The importance of CCL21 for the development of tactile allodynia became evident in plt animals that lack neuronal CCL21. Spinal nerve injury in these animals did not induce any signs of tactile allodynia. However, the development of tactile allodynia was initiated in plt animals when spinal nerve injury was followed by an intrathecally injection of CCL21. Although CCL21 was injected only once, it induced a pain reaction that lasted until the end of the experiment (day 14) and was undistinguishable from the pain reaction in wild‐type animals. An inhibition of CCL21 function by antibody treatment before and after spinal nerve injury prominently reduced the development of tactile allodynia in wild‐type animals throughout the 14‐day experiment. Furthermore, whereas wild‐type mice up‐regulated P2X4 receptor expression in microglia after spinal nerve injury (Tsuda et al, 2003; Ulmann et al, 2008), this response was reduced in plt animals. Stimulation with recombinant CCL21 induced a rapid and concentration‐dependent increase in P2X4 protein expression in cultured microglia, indicating a direct CCL21 effect in these cells. This was further corroborated by intrathecally injections of CCL21 in plt animals, which resulted in up‐regulation of P2X4 expression. It is therefore suggested that CCL21 in vivo is crucial for the induction of microglial P2X4 expression. This assumption is corroborated by the findings that intrathecal injection of CCL21 in P2X4‐deficient animals did not induce long‐lasting tactile allodynia, showing that CCL21 function is upstream of P2X4 up‐regulation in the cascade leading to tactile allodynia.
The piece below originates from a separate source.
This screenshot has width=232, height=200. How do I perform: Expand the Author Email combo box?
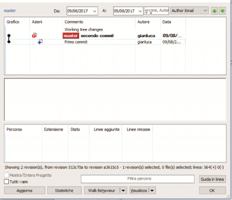(189, 11)
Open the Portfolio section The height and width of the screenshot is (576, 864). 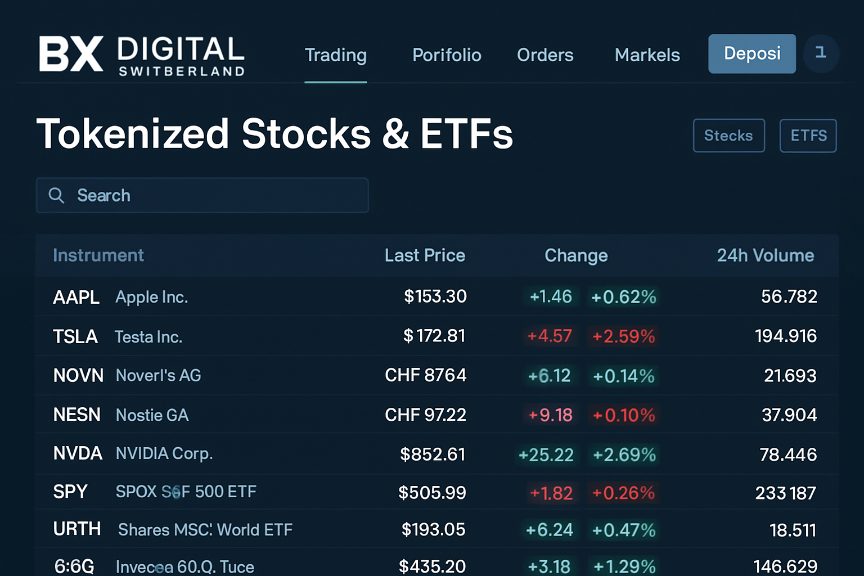pyautogui.click(x=447, y=55)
CCL21 was not required for the development of thermal hypersensitivity after spinal nerve lesion as plt animals did not show a difference compared with wild‐type animals. Since it is known that tactile allodynia and thermal hypersensitivity in the spinal nerve lesion model show differences in morphine response and disease course (Kim and Chung, 1992; Wegert et al, 1997; Lashbrook et al, 1999), our data about the selective involvement of CCL21 add up to the concept that tactile allodynia and thermal hypersensitivity are due to different mechanisms.
Taken together, these data show that the expression of neuronal CCL21 is an early event after spinal nerve injury, which is required and sufficient for the development of tactile allodynia specifically.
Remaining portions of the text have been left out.